• _Task prompt_
Scan the material below for "agent", then return each line that contains it.

• _Provided records_

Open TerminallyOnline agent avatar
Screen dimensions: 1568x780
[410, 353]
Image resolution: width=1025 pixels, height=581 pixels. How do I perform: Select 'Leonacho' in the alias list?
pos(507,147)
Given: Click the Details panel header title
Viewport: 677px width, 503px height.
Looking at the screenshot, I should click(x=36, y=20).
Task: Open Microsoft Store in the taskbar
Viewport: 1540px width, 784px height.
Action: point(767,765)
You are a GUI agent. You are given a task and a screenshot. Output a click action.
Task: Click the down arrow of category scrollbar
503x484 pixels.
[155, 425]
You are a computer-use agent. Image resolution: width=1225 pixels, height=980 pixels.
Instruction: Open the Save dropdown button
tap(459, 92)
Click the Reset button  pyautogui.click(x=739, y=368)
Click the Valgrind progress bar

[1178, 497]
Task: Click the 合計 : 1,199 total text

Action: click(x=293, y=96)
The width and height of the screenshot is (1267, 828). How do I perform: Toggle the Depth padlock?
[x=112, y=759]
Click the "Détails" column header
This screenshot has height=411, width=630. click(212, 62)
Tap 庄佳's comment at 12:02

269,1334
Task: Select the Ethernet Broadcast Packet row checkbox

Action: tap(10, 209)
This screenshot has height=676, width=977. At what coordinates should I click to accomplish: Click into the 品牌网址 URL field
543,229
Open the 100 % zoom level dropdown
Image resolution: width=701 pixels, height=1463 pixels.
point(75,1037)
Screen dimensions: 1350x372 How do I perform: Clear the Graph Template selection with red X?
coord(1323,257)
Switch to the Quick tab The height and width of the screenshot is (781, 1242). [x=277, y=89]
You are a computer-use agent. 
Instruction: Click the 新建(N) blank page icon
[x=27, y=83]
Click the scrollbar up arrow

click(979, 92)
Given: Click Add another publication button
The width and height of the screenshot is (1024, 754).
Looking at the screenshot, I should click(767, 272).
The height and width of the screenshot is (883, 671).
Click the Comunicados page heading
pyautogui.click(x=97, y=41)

• _Output of the exercise_
Open TerminallyOnline agent avatar
You are a GUI agent. You are given a task and a screenshot. Output a click action.
You are a computer-use agent. Image resolution: width=1225 pixels, height=980 pixels.
You are a computer-use agent. 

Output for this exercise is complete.